#### SUPPLIED ENTRIES ####
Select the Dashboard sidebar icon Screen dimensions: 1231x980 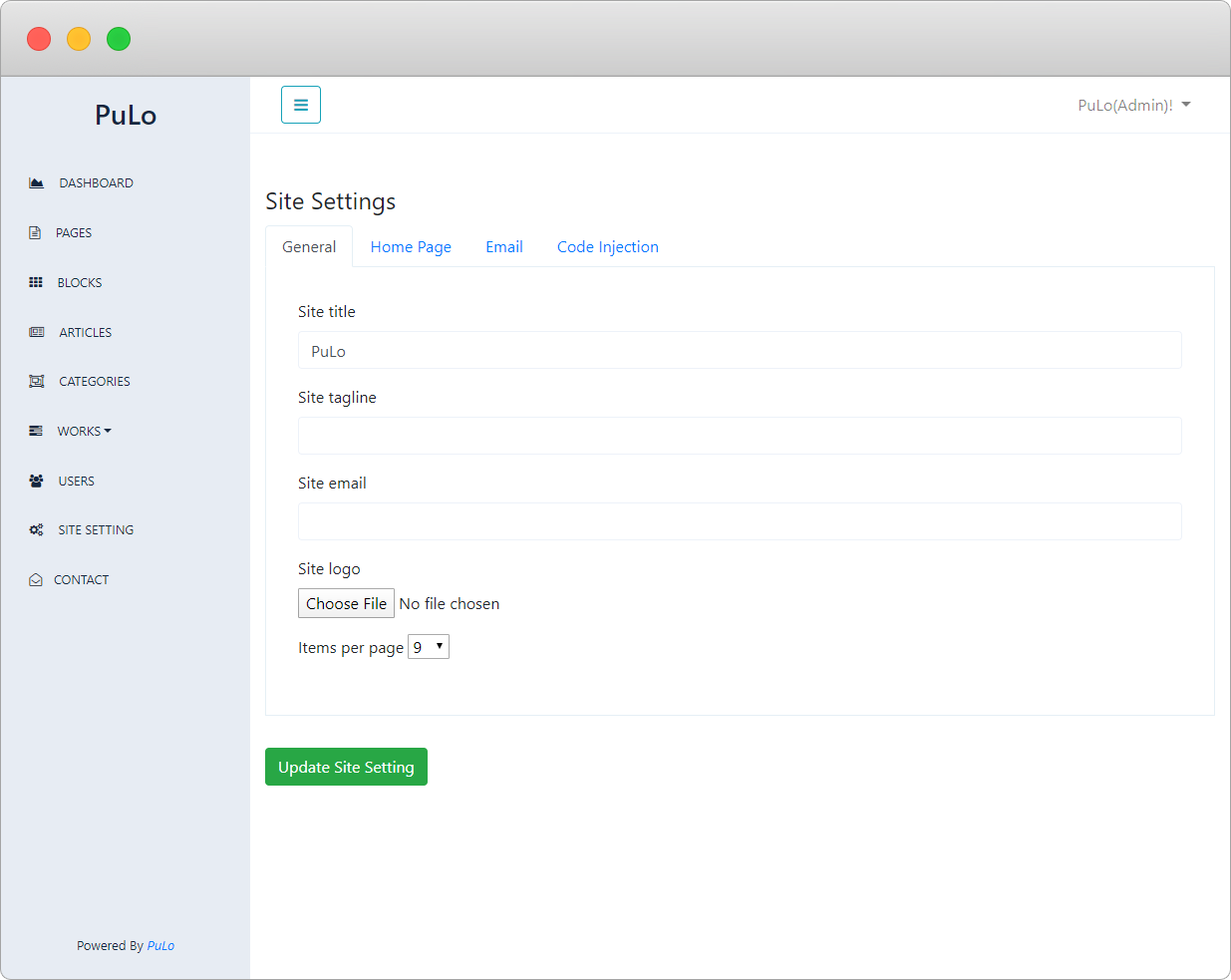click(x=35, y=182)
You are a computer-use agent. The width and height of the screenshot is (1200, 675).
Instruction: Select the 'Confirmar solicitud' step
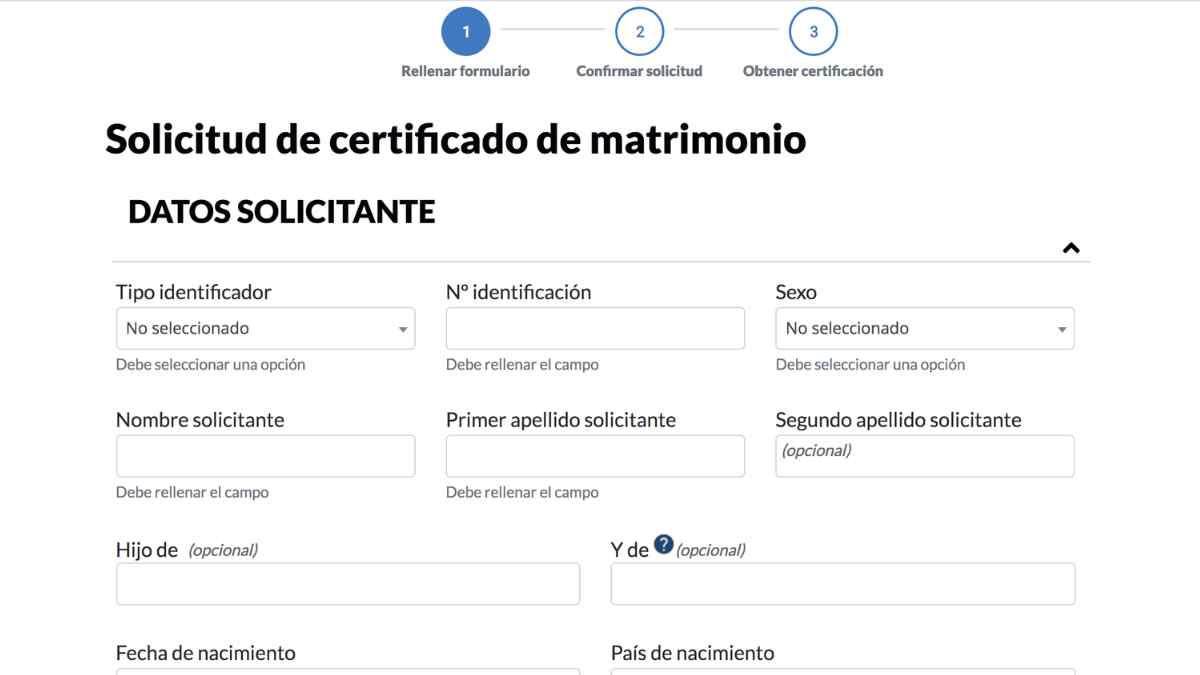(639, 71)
####
#### SUPPLIED ENTRIES ####
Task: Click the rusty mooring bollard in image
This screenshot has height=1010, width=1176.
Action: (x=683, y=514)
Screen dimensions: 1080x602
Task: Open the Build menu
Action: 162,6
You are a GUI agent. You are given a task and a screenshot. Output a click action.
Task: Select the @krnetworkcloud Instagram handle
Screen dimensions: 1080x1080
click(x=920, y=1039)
####
#### SUPPLIED ENTRIES ####
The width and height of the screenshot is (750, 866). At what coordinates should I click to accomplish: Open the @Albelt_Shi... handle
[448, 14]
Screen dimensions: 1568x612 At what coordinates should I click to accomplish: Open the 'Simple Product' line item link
####
# WORK ORDER:
Above are the entries; copy every line among them that contains the word "agent".

# RESULT OF THIS TASK:
You are a computer-use agent. The width and height of the screenshot is (1200, 675).
You are a GUI agent. You are given a task and a screenshot. Output a click action.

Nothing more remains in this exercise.